*ABOUT THIS TASK*
Show each line of the entries below in which the word "button" appears.

*SOURCE DATA*

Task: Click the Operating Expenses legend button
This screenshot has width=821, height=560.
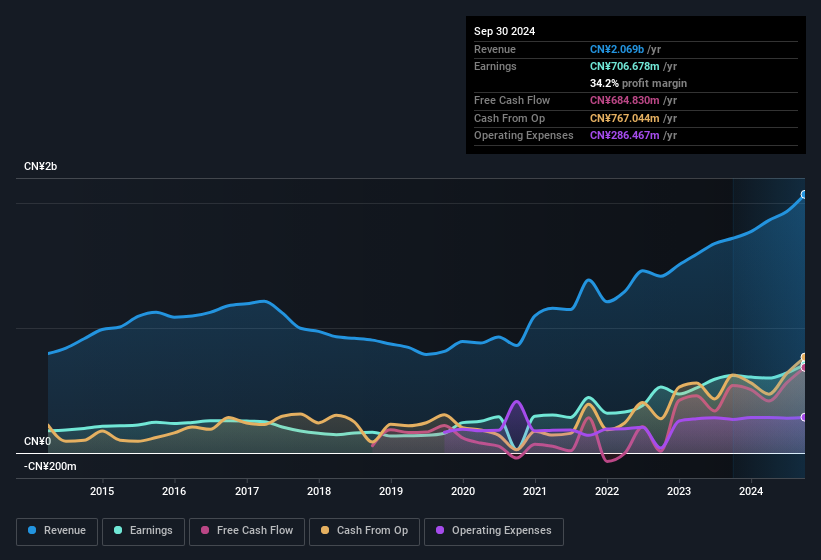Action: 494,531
==
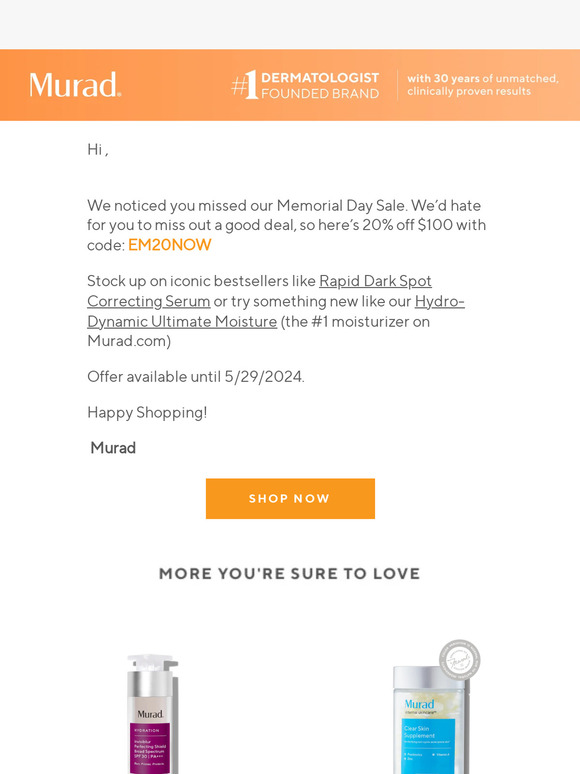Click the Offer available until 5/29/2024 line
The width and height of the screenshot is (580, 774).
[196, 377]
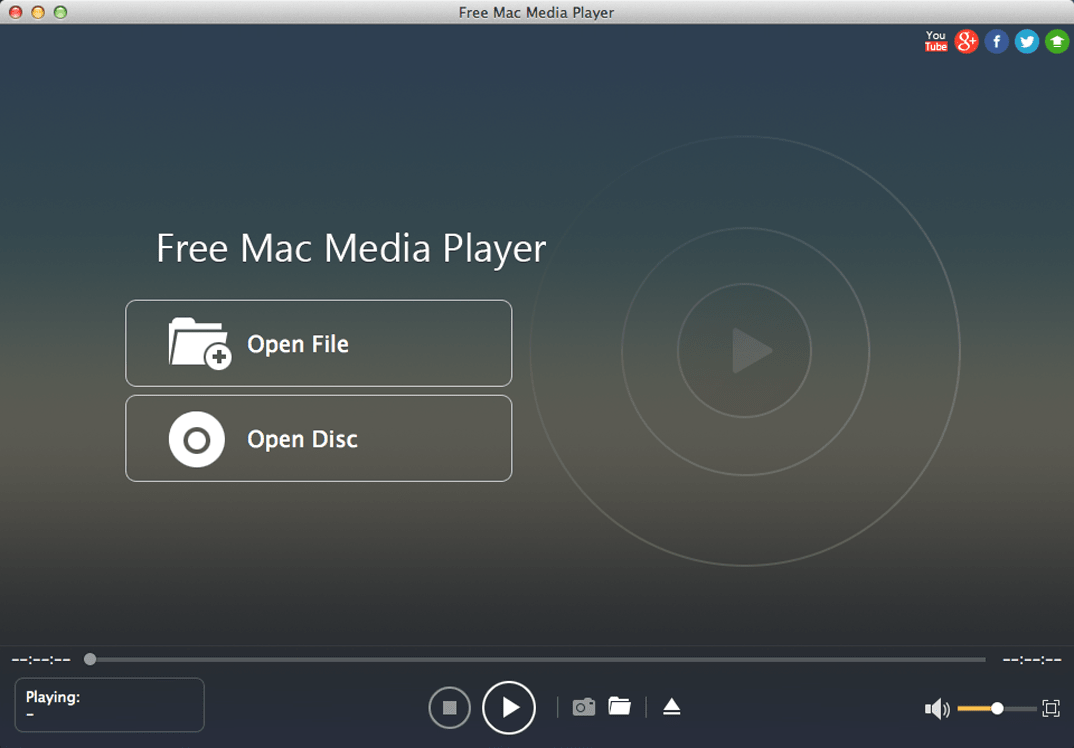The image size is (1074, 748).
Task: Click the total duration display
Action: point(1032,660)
---
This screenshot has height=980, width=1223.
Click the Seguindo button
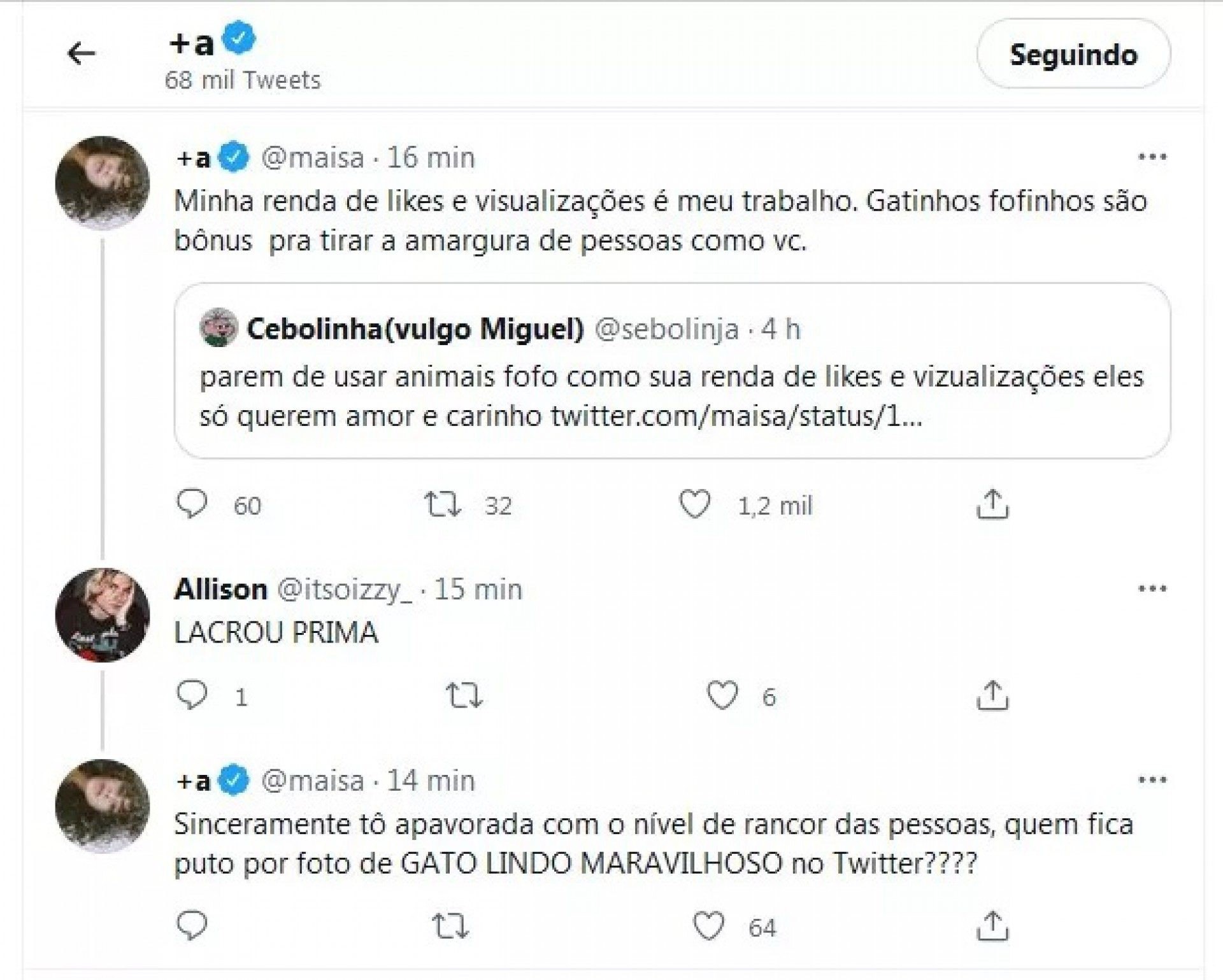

*WRITTEN ANSWER*
Task: Click the Operating Expenses legend button
Click the Seguindo button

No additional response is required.